The European Court of Human Rights (ECHR) has ruled that Turkey unlawfully expelled a young Syrian refugee after forcing him to sign a document that said he was returning voluntarily.
Four years after he was arrested by Turkish police, made to sign a document he did not understand and forcibly returned to a war zone, Syrian refugee Muhammad Fawzi Akkad this week won his case in the European Court of Human Rights.
On Tuesday (June 21), the Strasbourg court ruled that Turkish authorities had breached the European Convention on Human Rights (ECHR) in removing Akkad to Syria in 2018, and ordered Turkey to pay him around €12,250 euros including costs and expenses.
Akkad had arrived in Turkey from Syria with his family in 2014, when he was 17 years old. He spent one year in the Gaziantep refugee camp before moving to Istanbul and receiving 'temporary protection' status.
His father, meanwhile, traveled to Germany, where he was granted refugee status, and after two years the other members of the family joined him from Turkey under a family reunification visa. By this time Akkad had turned 18, and so he was not allowed to follow them.
Sent back to Syria
Akkad then headed for Greece and the river Evros, which forms a natural border between EU-member Greece and Turkey. He was one kilometer from the river when Turkish police arrested him and took him, handcuffed, on a 20-hour journey to Hatay province near the Syrian border. There he was made to sign a document he did not understand but which turned out be a form for voluntary return to his country of origin.
The following day, Akkad was removed by the Turkish authorities at the Reyhanli border crossing to Syria. There, he says, he was immediately taken by armed militants of the organization Al-Nusra to a building where he was interrogated and beaten.
After being released on condition that he remain in the Syrian city of Aleppo, Akkad returned to Turkey in July 2018 and later managed to travel to Germany, where he has applied for asylum.
Human rights breached
The ECHR said that the Turkish authorities appeared to have removed Akkad to Syria "without showing any further concern for his fate." They also broke a law which provides that a person who has been granted temporary protection in Turkey may be expelled only in "exceptional circumstances."

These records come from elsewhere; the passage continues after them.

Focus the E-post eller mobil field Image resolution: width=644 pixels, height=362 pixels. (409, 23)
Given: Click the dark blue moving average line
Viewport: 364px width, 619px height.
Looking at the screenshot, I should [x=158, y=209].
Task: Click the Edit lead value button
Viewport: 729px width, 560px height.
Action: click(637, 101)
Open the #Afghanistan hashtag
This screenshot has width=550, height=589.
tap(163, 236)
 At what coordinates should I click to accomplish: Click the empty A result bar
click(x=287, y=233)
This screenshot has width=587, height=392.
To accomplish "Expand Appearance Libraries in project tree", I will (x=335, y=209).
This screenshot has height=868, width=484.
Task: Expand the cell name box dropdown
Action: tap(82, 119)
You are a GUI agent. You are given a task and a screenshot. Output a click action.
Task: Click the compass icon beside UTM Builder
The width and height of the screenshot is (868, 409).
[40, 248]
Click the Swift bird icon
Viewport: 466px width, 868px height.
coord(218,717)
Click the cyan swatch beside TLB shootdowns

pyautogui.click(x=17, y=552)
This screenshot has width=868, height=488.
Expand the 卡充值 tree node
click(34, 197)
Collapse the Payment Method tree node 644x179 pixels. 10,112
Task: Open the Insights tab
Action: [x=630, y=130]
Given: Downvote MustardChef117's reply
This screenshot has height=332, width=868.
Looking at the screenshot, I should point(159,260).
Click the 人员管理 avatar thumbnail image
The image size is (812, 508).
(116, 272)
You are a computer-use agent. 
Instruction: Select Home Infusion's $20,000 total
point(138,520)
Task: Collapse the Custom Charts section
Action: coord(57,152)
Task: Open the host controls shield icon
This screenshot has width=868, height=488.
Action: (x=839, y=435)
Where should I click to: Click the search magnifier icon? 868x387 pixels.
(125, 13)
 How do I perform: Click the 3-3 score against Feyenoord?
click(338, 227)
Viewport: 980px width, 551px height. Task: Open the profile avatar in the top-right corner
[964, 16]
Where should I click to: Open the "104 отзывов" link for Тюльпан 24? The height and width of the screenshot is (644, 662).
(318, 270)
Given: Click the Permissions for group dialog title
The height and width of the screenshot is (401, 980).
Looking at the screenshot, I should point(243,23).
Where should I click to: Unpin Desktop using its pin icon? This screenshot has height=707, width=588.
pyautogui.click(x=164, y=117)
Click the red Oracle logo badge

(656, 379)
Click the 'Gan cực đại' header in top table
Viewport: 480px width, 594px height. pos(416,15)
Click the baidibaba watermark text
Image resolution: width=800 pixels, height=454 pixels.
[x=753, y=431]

Sending Akkad back to what was at the time a dangerous war zone placed him at risk of treatment in breach of Article 3 of the European Convention on Human Rights, which prohibits torture, and inhumane or degrading treatment or punishment. The Court also found that Akkad was not given the opportunity to appeal against his removal order, breaching further rights under the Convention.
Turkey hosts around 3.7 million Syrian refugees, the world's largest refugee population. Public sentiment against the refugees has increased as Turkey's economic crises deepens, prompting the government to work on plans to resettle up to 1 million Syrians in northwest Syria. Many Syrians have reportedly expressed concerns that the 'voluntary' repatriations proposed by the Turkish government will instead amount to forced returns.
The Turkey representative for the United Nations High Commissioner for Refugees (UNHCR), Philippe Leclerc, said this week that around 800 Syrians are returning to their country from Turkey every week. But he said that conditions in Syria are not suitable for mass voluntary returns.